What is needed: From the data, copy out every line in which the word "agent" appears.

Source material:

* * * * *

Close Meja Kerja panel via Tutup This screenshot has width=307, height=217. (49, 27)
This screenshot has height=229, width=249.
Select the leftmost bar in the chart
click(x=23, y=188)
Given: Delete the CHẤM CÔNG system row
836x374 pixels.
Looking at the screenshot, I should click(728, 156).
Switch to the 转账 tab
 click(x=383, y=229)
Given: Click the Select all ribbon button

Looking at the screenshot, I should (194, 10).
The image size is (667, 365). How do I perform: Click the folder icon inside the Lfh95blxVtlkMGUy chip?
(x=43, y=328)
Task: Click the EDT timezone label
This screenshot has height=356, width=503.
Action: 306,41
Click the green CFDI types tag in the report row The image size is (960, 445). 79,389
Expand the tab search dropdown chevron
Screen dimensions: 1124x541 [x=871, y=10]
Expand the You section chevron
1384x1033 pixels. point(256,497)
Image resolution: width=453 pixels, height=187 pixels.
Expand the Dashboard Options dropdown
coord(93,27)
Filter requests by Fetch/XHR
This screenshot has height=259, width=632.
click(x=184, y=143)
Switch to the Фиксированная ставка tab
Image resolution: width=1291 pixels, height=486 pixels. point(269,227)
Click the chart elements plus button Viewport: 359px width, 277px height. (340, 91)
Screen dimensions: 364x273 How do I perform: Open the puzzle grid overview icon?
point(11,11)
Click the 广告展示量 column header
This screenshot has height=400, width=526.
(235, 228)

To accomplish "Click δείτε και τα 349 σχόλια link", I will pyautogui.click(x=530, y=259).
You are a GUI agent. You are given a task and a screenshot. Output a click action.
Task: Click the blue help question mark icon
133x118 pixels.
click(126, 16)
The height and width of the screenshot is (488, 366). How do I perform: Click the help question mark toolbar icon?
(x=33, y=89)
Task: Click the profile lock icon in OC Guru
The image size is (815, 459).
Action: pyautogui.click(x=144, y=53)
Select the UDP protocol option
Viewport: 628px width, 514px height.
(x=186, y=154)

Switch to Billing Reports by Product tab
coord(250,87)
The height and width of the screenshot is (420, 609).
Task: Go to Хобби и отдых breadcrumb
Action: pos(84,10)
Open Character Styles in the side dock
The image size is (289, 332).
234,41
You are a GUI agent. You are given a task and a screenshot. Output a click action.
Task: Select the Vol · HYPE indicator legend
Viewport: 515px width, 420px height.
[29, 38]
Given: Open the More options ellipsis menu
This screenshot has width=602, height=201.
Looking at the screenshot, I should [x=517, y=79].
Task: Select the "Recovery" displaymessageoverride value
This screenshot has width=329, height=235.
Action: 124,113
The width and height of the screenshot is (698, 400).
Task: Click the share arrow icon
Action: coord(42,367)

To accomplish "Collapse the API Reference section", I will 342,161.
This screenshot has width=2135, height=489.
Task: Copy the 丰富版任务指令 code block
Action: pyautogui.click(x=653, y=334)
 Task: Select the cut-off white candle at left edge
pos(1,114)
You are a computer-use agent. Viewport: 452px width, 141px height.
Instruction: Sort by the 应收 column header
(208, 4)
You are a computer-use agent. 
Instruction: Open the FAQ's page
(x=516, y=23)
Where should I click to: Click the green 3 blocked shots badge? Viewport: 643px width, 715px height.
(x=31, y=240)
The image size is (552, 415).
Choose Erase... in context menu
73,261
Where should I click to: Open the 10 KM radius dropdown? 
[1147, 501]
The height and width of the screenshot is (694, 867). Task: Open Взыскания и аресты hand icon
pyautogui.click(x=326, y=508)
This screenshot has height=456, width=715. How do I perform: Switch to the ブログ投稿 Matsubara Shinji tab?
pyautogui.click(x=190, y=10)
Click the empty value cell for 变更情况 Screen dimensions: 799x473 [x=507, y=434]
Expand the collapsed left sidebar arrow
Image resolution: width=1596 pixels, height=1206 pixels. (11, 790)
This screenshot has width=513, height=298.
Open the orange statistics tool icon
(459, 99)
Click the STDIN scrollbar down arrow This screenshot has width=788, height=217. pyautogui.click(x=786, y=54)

* * * * *

Answer section:
You are a GUI agent. You are given a task and a screenshot. Output a click action.
You are a GUI agent. You are given a task and a screenshot. Output a click action.
You are a computer-use agent. Viewport: 452px width, 141px height.
You are a computer-use agent. 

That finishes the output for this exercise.